To do >>
Leaving out all pictures, write out word for word the lines from the one containing "Bagning på bål (734, 978)" to the end of the data below.
[Start of section]
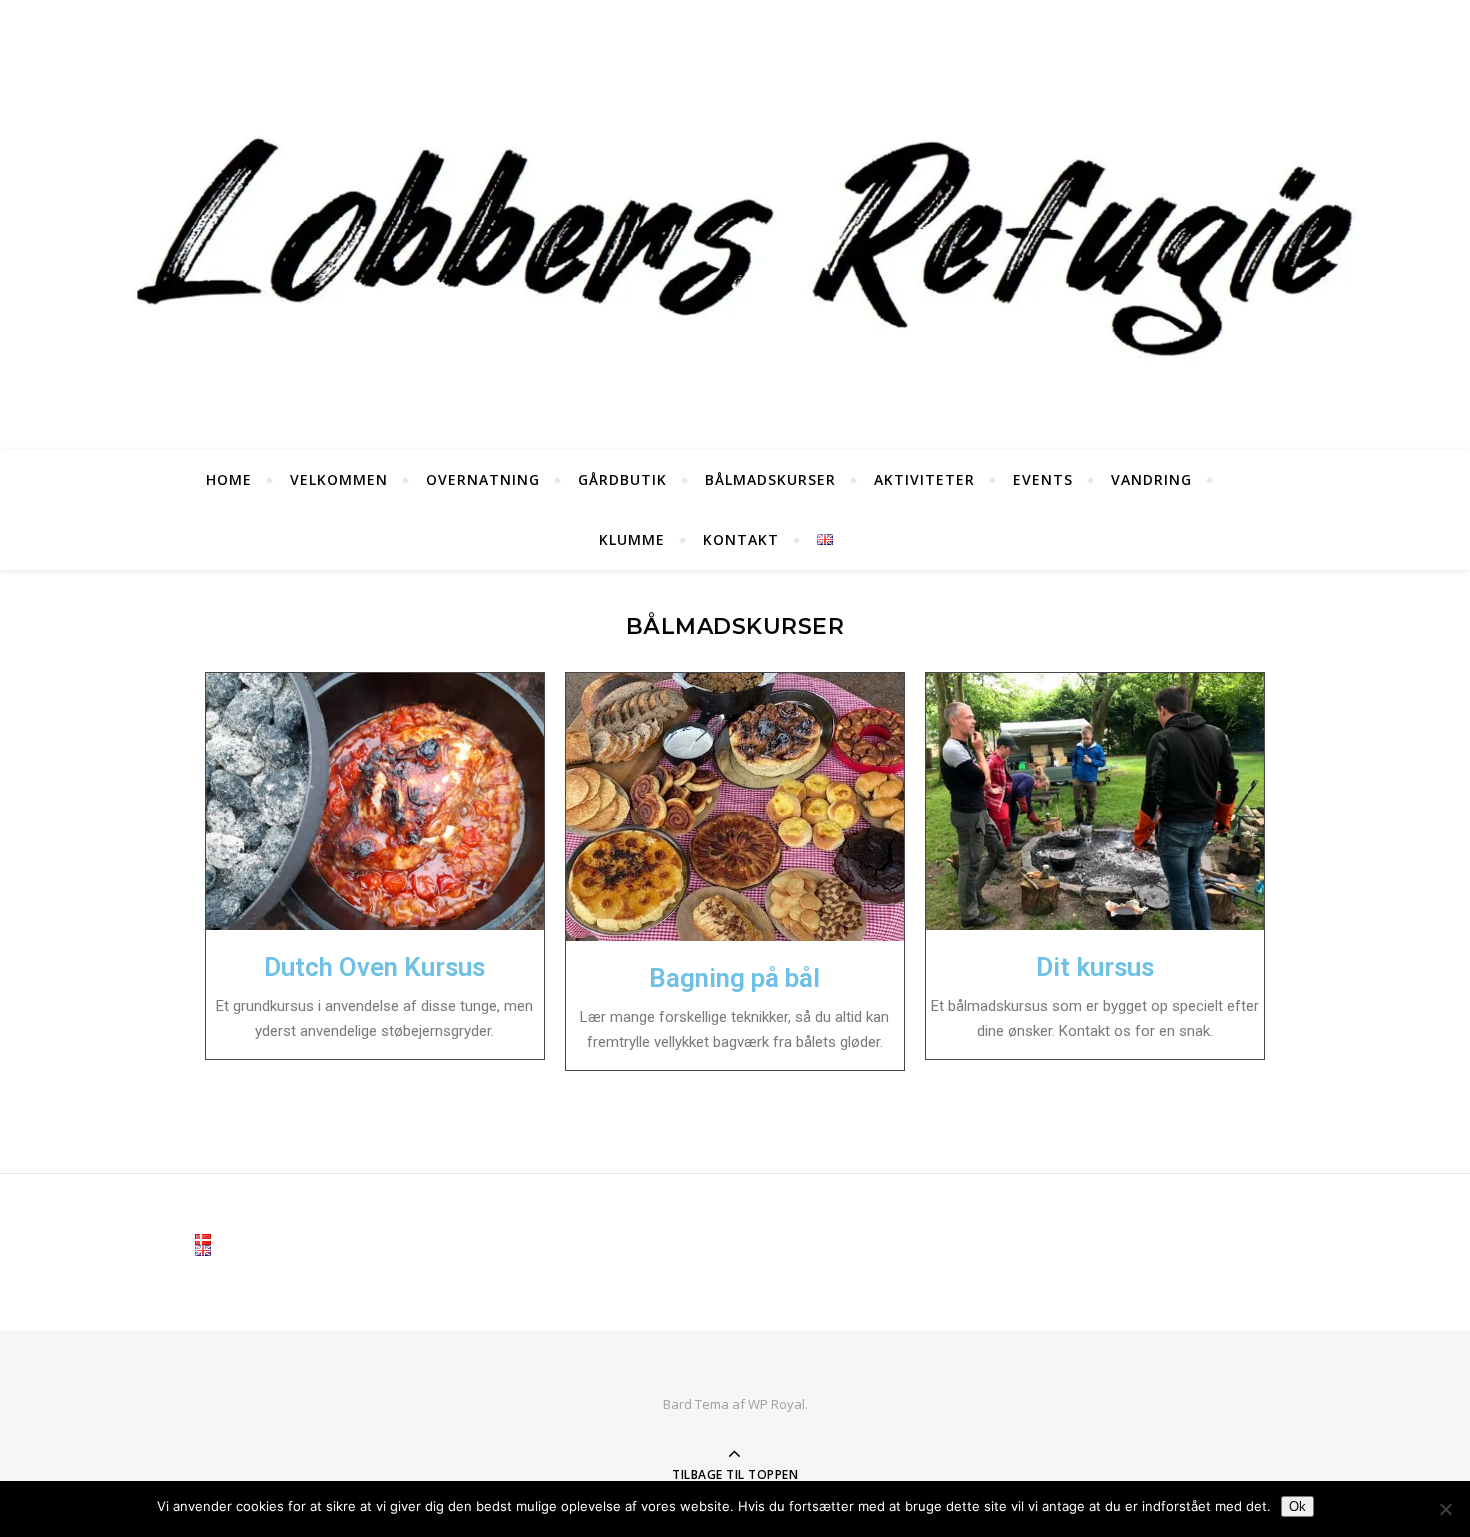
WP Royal (776, 1404)
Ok (1297, 1506)
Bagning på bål (734, 978)
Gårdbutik (622, 479)
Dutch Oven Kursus (374, 967)
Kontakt (741, 539)
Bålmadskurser (770, 479)
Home (229, 479)
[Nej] (1445, 1509)
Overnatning (483, 479)
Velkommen (339, 479)
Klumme (632, 539)
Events (1043, 479)
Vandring (1151, 479)
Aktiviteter (924, 479)
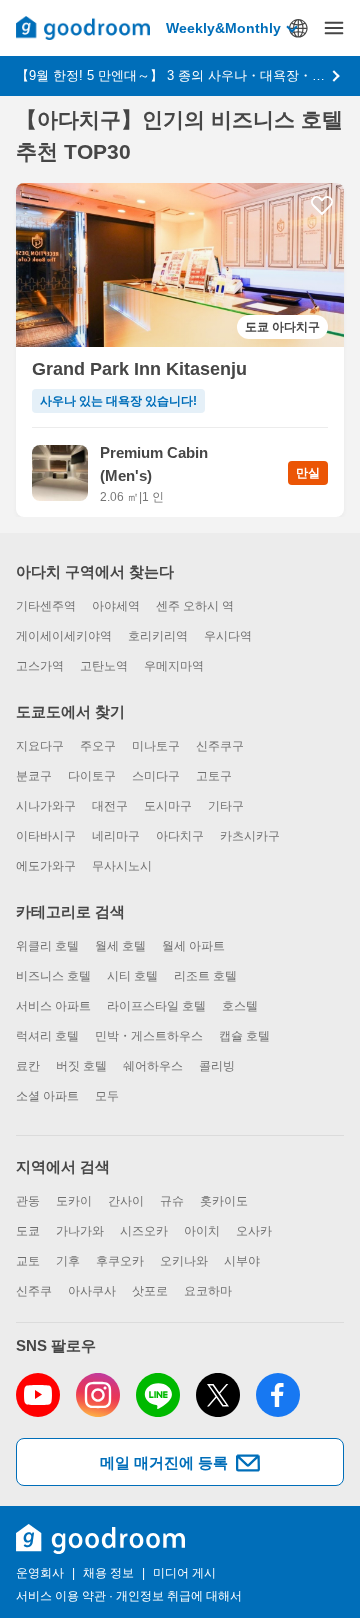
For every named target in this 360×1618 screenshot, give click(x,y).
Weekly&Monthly (223, 28)
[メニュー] (334, 28)
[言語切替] (298, 28)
[End of section]
Task result >>
Bagning på bål (734, 978)
Gårdbutik (622, 479)
Dutch Oven Kursus (374, 967)
Kontakt (741, 539)
Bålmadskurser (770, 479)
Home (229, 479)
[Nej] (1445, 1509)
Overnatning (483, 479)
Velkommen (339, 479)
Klumme (632, 539)
Events (1043, 479)
Vandring (1151, 479)
Aktiviteter (924, 479)
For every named target in this 360×1618 screenshot, give click(x,y).
Weekly&Monthly (223, 28)
[メニュー] (334, 28)
[言語切替] (298, 28)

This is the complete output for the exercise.